Jacaobites at Culloden Memorial Cairn 2005
Photograph by Hugh DP McArthur
My native language is ancient, yet it is foreign to my tongue and has been for many generations of my family now. My native dress was once illegal in this land, yet, although bastardised almost beyond recognition, today it is recognised around the globe. My native music was also made illegal, but now it is played in virtually every country on the planet. There was a time when you could have been put to death on the spot just for carrying my name. My culture has almost been obliterated. My history has been all but expunged. My family has not left their native shores in over 2,000 years, yet still I am dispossessed of my native lands and my heritage.
Who am I? Believe it or not I am a native Scot of Highland descent born and still living in Glasgow. I am a product of the mix of indigenous North British tribes (Scot, Pict and Briton) and it has taken me near forty years to realise that I, like so many other peoples on this planet, have been robbed of my heritage by a “British” Government.
Let me explain - I am a Clansman, a tribal being, one who relates to others with a similar social culture. That is why I am a member of the MacArthur Society, that is why I research and write our history - To explore and expand our common bond. A bond that our ancestors fought for and died to preserve, a bond that once understood, we cannot ignore.

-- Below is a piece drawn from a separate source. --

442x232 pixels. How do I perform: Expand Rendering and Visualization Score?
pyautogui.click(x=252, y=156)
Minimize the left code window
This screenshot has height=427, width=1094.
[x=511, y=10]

The Battle of Culloden was fought on 16th April 1746 between the Jacobite rebel forces of Prince Charles Edward Stuart and Hanoverian Government troops on Drummossie Moor a few miles east of Inverness. It was to be the last battle ever fought on British soil. The Jacobite defeat at Culloden marked the end of a long series of rebellions and the end of a way of life that had endured in Scotland (and previously all of Britain) for thousands of years. It was not the defeat but the aftermath of the battle; the ethnic cleansing of the Highland people; the trials; the executions; the clearances; the burnings; the killings and the mass transportation to the New World, that left a blight on Scotland's character which has never truly healed.

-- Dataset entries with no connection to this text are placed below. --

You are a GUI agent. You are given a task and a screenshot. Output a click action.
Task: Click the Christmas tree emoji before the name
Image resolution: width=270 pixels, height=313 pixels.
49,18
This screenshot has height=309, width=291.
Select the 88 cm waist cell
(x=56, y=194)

In psychiatry the first step towards healing is to recognise the trauma. Our greatest trauma is Culloden. It took nearly two millennia for successive invaders to end tribal life in Britain. The erosion began with the Roman invasion in 43AD and ended over 1700 years later on the killing fields of Culloden moor. Boudicca stood against them. Calgacus stood against them. Arthur stood against them. Wallace and Bruce stood against them. Finally a few thousand clansmen rallying to the Stewart banner charged for the very last time . . .
That is why on the 15th April 2006, I and several of my clan folk shall make the journey north once more to pay our respects to those who fought and fell trying to preserve our ancient way of life. Join us - To forget their sacrifice is to forget who we really are.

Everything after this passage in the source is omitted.